======== Exercise data
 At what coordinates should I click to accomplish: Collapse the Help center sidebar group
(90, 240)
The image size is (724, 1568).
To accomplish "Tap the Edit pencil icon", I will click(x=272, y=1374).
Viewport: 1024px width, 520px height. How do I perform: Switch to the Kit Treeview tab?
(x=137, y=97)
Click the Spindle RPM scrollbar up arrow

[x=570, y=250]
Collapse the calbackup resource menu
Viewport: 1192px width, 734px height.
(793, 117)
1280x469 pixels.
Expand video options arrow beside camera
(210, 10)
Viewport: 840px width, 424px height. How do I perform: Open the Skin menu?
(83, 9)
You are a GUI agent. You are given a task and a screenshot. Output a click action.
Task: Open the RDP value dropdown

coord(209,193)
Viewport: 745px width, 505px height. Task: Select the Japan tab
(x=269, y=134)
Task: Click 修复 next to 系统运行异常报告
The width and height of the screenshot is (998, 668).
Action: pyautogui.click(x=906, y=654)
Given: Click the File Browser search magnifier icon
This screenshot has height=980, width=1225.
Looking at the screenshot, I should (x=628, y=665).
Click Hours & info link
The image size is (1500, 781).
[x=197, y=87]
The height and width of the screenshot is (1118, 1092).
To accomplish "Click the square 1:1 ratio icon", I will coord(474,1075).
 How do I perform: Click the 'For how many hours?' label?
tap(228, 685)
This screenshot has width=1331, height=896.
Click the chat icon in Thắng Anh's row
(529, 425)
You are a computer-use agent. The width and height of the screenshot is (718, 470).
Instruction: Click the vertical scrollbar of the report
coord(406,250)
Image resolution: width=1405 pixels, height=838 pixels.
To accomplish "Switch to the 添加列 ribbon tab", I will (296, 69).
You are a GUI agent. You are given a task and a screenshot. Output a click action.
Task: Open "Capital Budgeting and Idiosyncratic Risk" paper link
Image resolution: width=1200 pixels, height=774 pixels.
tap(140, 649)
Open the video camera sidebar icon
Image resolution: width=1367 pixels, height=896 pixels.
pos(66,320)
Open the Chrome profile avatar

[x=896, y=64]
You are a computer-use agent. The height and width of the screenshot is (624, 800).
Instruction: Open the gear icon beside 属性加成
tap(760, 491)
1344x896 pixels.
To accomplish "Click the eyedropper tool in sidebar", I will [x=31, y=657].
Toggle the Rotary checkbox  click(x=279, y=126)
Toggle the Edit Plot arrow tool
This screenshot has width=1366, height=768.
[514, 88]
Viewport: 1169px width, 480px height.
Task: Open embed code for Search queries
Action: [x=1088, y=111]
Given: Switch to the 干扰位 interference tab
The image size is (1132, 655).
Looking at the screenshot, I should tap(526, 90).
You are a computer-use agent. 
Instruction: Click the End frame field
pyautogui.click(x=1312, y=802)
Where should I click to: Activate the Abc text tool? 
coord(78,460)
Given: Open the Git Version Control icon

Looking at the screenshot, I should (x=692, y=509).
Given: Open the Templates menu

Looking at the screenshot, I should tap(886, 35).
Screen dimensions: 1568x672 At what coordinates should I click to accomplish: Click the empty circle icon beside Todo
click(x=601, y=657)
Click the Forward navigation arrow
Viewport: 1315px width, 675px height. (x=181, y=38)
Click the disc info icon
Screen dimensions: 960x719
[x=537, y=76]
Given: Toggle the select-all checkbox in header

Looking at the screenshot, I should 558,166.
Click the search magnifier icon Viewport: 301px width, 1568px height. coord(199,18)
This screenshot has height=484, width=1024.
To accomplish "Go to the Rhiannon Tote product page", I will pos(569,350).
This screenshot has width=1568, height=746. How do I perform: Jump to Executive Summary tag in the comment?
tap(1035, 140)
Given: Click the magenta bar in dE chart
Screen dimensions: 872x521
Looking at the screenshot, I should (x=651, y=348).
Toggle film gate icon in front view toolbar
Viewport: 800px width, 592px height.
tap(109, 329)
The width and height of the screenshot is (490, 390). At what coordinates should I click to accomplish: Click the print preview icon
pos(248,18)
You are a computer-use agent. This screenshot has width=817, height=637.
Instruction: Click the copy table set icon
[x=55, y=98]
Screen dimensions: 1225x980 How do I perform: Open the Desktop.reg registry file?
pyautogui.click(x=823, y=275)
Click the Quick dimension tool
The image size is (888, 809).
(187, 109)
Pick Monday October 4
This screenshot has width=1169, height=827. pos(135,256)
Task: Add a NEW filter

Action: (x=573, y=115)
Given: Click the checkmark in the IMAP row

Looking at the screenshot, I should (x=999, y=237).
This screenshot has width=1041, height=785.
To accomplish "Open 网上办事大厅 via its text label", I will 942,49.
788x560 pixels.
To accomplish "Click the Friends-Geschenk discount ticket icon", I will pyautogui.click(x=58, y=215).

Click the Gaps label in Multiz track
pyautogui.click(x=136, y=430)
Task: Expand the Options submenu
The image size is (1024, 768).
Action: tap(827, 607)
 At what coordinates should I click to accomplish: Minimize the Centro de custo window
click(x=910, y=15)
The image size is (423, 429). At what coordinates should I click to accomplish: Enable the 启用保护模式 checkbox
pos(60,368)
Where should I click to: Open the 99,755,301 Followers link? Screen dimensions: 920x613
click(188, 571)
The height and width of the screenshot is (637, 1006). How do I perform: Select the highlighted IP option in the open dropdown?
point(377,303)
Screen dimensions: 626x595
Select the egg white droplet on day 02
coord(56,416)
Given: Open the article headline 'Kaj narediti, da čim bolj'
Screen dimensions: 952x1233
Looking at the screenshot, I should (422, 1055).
================
**Goal of the exercise**.
Find each line above that contains "magnifier", and copy those lines.

**Exercise output**.
Given: Click the File Browser search magnifier icon
Click the search magnifier icon Viewport: 301px width, 1568px height. coord(199,18)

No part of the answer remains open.